··· The input ···

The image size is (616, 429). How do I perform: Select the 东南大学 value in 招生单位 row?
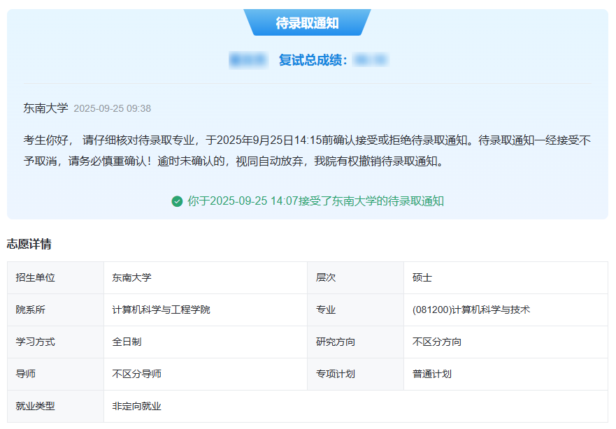point(131,277)
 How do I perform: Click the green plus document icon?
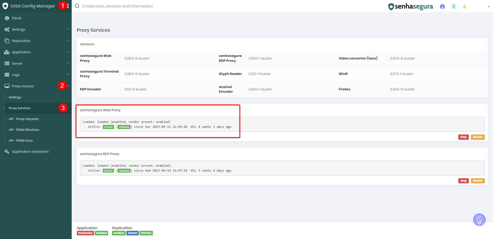pos(453,6)
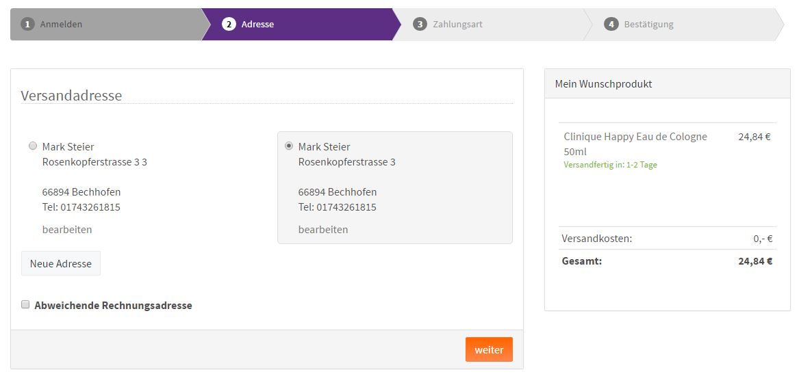Click the step 4 number circle
The height and width of the screenshot is (374, 799).
coord(611,24)
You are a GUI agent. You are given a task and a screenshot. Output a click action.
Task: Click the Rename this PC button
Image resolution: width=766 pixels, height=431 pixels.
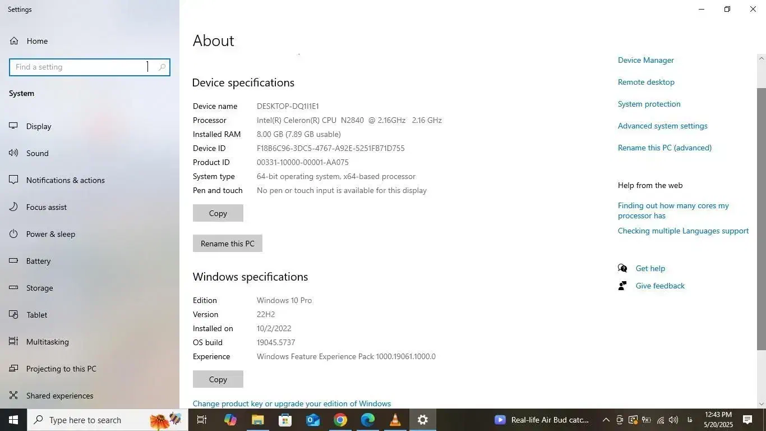tap(227, 243)
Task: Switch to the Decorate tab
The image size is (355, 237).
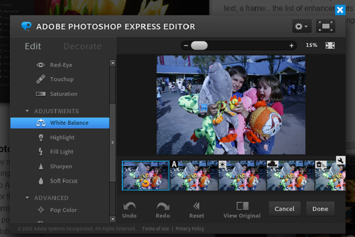Action: (x=83, y=46)
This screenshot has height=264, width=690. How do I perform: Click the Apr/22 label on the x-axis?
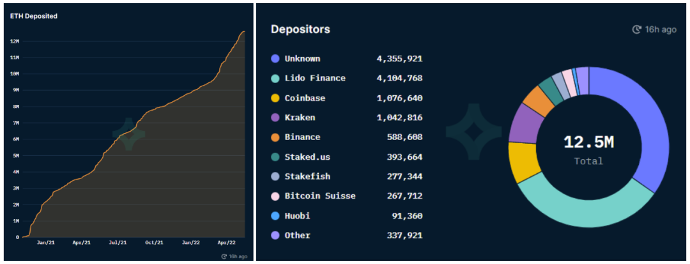[226, 244]
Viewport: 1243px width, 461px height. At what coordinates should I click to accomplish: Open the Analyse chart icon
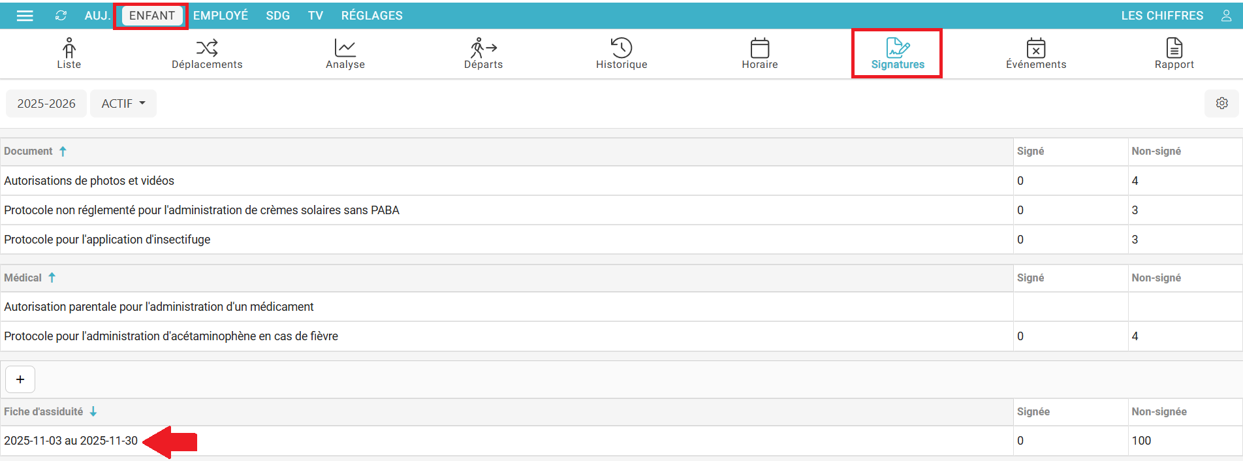(x=345, y=48)
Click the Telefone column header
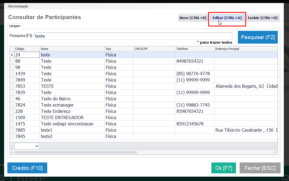Viewport: 289px width, 181px height. 195,49
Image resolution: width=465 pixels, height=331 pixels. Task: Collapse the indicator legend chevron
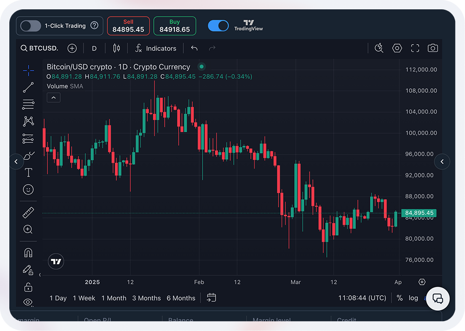tap(54, 98)
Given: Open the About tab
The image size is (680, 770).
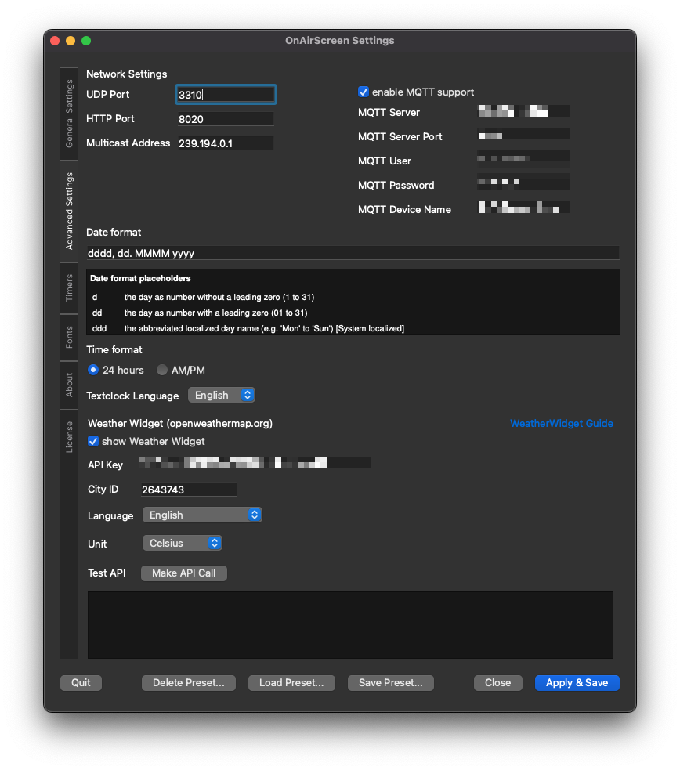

···

How to complete this task
Please write out all the entries above exactly, but leave out the pictures.

Final answer
The image size is (616, 429). How do I perform: Select the 东南大学 value in 招生单位 row?
point(131,277)
 How do I perform: Click the green plus document icon?
pos(453,6)
Click the step 4 number circle
The height and width of the screenshot is (374, 799).
coord(611,24)
You are a GUI agent. You are given a task and a screenshot. Output a click action.
Task: Click the Rename this PC button
Image resolution: width=766 pixels, height=431 pixels.
tap(227, 243)
Task: Switch to the Decorate tab
The image size is (355, 237).
Action: (x=83, y=46)
This screenshot has height=264, width=690. How do I perform: Click the Apr/22 label on the x-axis?
[226, 244]
Viewport: 1243px width, 461px height. At what coordinates should I click to accomplish: Open the Analyse chart icon
(x=345, y=48)
Click the Telefone column header
Viewport: 289px width, 181px height. 195,49
Image resolution: width=465 pixels, height=331 pixels. Task: Collapse the indicator legend chevron
tap(54, 98)
Given: Open the About tab
The image size is (680, 770).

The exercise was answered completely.